01/06/2018 - 11h22min

ATACADO

Abastecimento volta ao normal na Ceagesp de Rio Preto

Apesar do temor, preços se mantiveram estáveis em relação aos praticados antes do início da greve

Mara Sousa 1/6/2018 Carregamento e entrega de alimentos volta ao normal na Ceagesp de Rio Preto
Carregamento e entrega de alimentos volta ao normal na Ceagesp de Rio Preto

O fornecimento de alimentos voltou ao normal na Ceagesp de Rio Preto nesta sexta-feira, 1º. Houve entrega de produtos durante a madrugada e toda quinta-feira, 31. As primeiras horas da manhã desta sexta foram de movimento regular.

Segundo o fiscal Lupércio Fontana, nos últimos dias da greve dos caminhoneiros, a oferta era apenas de alimentos produzidos na região de Rio Preto, como melancia, abacaxi e alguma banana. “Os preços continuam praticamente iguais à antes da greve, sem grandes oscilações, por conta da grande oferta.
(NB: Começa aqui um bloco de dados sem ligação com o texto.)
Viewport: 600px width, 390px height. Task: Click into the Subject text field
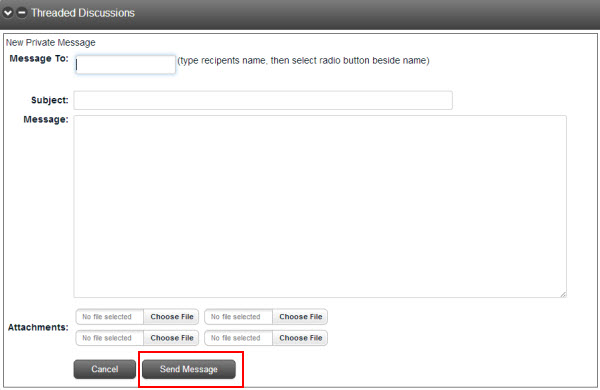[x=263, y=100]
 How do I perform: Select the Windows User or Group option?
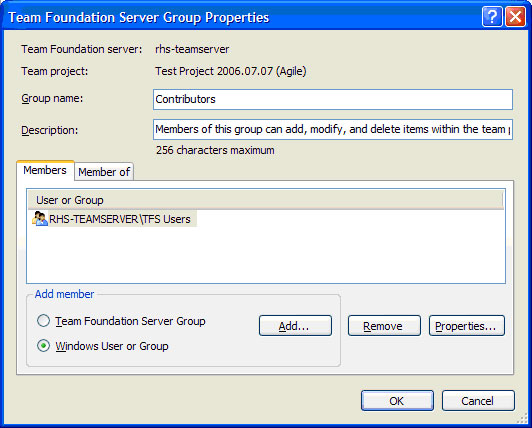coord(43,346)
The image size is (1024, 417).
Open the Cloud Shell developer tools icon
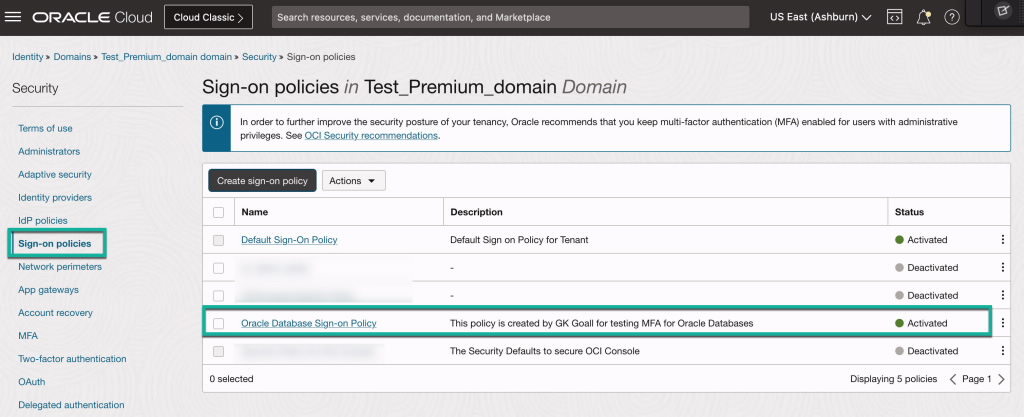895,17
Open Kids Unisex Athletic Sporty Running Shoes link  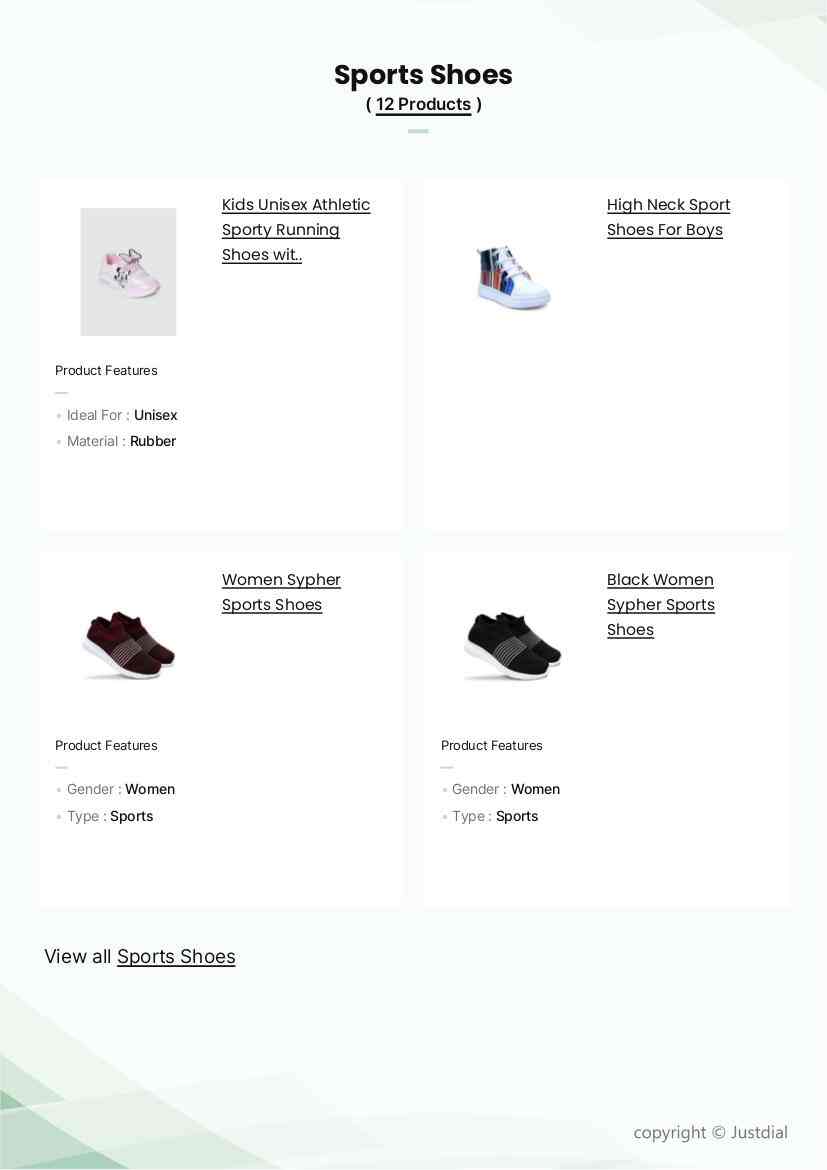point(296,230)
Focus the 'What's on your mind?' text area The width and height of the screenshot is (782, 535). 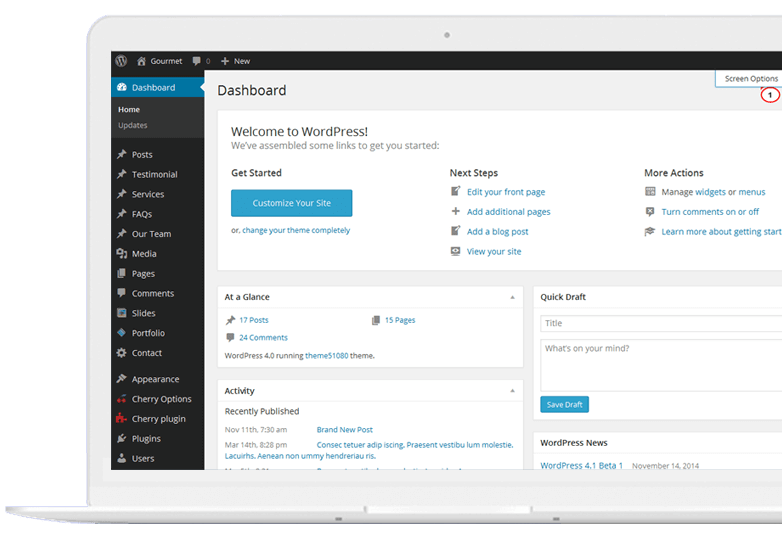[x=660, y=364]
Como teve muita produção, os preços não subiram tanto como imaginávamos que ia acontecer”.

O saco de 50 quilos da batata, que chegou a ser comercializado por R$ 300, nesta sexta-feira era vendido por valores entre R$ 70 e R$ 140 no entreposto de Rio Preto. Já o saco de tomate rasteiro, de 20 quilos, que teve pico de R$ 90 a R$ 120 na semana passada, era encontrado na faixa de R$ 50 a R$ 65 na manhã desta sexta.
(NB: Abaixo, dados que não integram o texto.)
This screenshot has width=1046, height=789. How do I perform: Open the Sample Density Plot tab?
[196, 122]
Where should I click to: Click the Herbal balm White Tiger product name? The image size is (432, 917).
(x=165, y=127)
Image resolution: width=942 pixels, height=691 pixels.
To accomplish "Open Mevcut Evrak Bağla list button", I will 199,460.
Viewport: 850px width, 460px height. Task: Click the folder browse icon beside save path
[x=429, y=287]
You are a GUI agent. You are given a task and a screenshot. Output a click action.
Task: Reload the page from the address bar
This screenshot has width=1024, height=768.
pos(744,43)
Levantamento dos preços feito hoje mostra que dos 40 produtos disponíveis na unidade local, 25 mantiveram seus preços em relação à cotação do último dia 21. Outros nove tiveram redução e apenas seis subiram. A maior alta foi do brócolis, de 33%, já que era encontrado por valores como R$ 1,80 o quilo e passou a R$ 2,40. “Os consumidores também não estão comprando o que está caro, por isso os preços se mantiveram”, disse.

Segundo Fontana, o que vai levar mais alguns dias para se normalizar é o estoque de frutas como maçã e pêra. Entretanto, como a entrega já começou a ocorrer, deve ser algo rápido.

Para o economista Edgar Sbroggio, a alta de preços em grande parte dos produtos, não apenas em hortifrútis, mas suínos, aves e outros itens no Brasil todo, certamente trará uma alteração nos índices de inflação, que serão diferentes para cada região. “As áreas de maior concentração popular, que dependem de maior quantidade e maiores distâncias para serem abastecidas, certamente sofrerão pressão inflacionária maior”, afirmou.